• [What the exercise asks]:
Please retype the data in full, exactly as given.

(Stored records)
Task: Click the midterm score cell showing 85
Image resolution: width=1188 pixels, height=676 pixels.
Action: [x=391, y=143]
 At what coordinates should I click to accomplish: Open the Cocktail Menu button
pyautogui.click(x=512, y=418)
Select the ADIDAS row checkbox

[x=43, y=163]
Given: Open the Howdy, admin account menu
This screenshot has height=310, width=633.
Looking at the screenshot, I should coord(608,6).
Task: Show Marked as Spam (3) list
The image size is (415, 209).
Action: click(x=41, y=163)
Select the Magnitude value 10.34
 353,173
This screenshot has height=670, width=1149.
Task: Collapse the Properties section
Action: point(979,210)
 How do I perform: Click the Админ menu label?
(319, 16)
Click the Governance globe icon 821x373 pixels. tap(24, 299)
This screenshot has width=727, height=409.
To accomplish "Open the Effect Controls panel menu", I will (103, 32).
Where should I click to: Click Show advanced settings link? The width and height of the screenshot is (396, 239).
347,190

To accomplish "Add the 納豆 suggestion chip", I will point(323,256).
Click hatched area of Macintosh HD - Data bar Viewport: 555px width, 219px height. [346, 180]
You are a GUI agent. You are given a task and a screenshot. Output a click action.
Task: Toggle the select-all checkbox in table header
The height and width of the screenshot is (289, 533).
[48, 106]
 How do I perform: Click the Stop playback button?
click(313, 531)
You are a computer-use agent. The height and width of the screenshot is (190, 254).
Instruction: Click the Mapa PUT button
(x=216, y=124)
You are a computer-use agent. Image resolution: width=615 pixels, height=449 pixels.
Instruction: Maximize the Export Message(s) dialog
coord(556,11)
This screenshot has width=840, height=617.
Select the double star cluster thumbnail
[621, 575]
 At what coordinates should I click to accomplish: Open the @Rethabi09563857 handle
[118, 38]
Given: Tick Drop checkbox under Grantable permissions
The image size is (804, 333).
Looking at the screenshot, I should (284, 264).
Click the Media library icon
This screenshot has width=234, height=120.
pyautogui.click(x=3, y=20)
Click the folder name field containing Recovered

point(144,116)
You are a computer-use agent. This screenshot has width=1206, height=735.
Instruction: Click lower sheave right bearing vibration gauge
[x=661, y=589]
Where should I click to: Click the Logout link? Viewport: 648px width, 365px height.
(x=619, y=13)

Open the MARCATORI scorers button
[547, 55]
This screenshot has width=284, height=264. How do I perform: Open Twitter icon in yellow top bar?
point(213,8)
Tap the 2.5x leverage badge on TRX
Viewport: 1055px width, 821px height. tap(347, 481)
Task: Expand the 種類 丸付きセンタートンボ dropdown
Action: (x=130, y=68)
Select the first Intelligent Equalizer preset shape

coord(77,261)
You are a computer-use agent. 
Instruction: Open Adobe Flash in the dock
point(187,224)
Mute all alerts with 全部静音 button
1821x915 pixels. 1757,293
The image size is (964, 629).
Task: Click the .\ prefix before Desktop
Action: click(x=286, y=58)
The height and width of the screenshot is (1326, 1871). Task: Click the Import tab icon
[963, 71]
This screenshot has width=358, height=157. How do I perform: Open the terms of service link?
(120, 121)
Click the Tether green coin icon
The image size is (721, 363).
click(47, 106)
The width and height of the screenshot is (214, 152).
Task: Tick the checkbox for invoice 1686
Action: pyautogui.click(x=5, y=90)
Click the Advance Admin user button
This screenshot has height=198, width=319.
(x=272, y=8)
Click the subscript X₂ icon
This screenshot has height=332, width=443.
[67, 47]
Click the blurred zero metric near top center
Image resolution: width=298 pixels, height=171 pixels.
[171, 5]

• [Result]:
Task: Click the midterm score cell showing 85
Image resolution: width=1188 pixels, height=676 pixels.
Action: [x=391, y=143]
 At what coordinates should I click to accomplish: Open the Cocktail Menu button
pyautogui.click(x=512, y=418)
Select the ADIDAS row checkbox

[x=43, y=163]
Given: Open the Howdy, admin account menu
This screenshot has height=310, width=633.
Looking at the screenshot, I should coord(608,6).
Task: Show Marked as Spam (3) list
The image size is (415, 209).
Action: click(x=41, y=163)
Select the Magnitude value 10.34
 353,173
This screenshot has height=670, width=1149.
Task: Collapse the Properties section
Action: point(979,210)
 How do I perform: Click the Админ menu label?
(319, 16)
Click the Governance globe icon 821x373 pixels. tap(24, 299)
This screenshot has width=727, height=409.
To accomplish "Open the Effect Controls panel menu", I will (103, 32).
Where should I click to: Click Show advanced settings link? The width and height of the screenshot is (396, 239).
347,190

To accomplish "Add the 納豆 suggestion chip", I will point(323,256).
Click hatched area of Macintosh HD - Data bar Viewport: 555px width, 219px height. [346, 180]
You are a GUI agent. You are given a task and a screenshot. Output a click action.
Task: Toggle the select-all checkbox in table header
The height and width of the screenshot is (289, 533).
[48, 106]
 How do I perform: Click the Stop playback button?
click(313, 531)
You are a computer-use agent. The height and width of the screenshot is (190, 254).
Instruction: Click the Mapa PUT button
(x=216, y=124)
You are a computer-use agent. Image resolution: width=615 pixels, height=449 pixels.
Instruction: Maximize the Export Message(s) dialog
coord(556,11)
This screenshot has width=840, height=617.
Select the double star cluster thumbnail
[621, 575]
 At what coordinates should I click to accomplish: Open the @Rethabi09563857 handle
[118, 38]
Given: Tick Drop checkbox under Grantable permissions
The image size is (804, 333).
Looking at the screenshot, I should (284, 264).
Click the Media library icon
This screenshot has width=234, height=120.
pyautogui.click(x=3, y=20)
Click the folder name field containing Recovered

point(144,116)
You are a computer-use agent. This screenshot has width=1206, height=735.
Instruction: Click lower sheave right bearing vibration gauge
[x=661, y=589]
Where should I click to: Click the Logout link? Viewport: 648px width, 365px height.
(x=619, y=13)

Open the MARCATORI scorers button
[547, 55]
This screenshot has width=284, height=264. How do I perform: Open Twitter icon in yellow top bar?
point(213,8)
Tap the 2.5x leverage badge on TRX
Viewport: 1055px width, 821px height. tap(347, 481)
Task: Expand the 種類 丸付きセンタートンボ dropdown
Action: (x=130, y=68)
Select the first Intelligent Equalizer preset shape

coord(77,261)
You are a computer-use agent. 
Instruction: Open Adobe Flash in the dock
point(187,224)
Mute all alerts with 全部静音 button
1821x915 pixels. 1757,293
The image size is (964, 629).
Task: Click the .\ prefix before Desktop
Action: click(x=286, y=58)
The height and width of the screenshot is (1326, 1871). Task: Click the Import tab icon
[963, 71]
This screenshot has width=358, height=157. How do I perform: Open the terms of service link?
(120, 121)
Click the Tether green coin icon
The image size is (721, 363).
click(47, 106)
The width and height of the screenshot is (214, 152).
Task: Tick the checkbox for invoice 1686
Action: pyautogui.click(x=5, y=90)
Click the Advance Admin user button
This screenshot has height=198, width=319.
(x=272, y=8)
Click the subscript X₂ icon
This screenshot has height=332, width=443.
[67, 47]
Click the blurred zero metric near top center
Image resolution: width=298 pixels, height=171 pixels.
[171, 5]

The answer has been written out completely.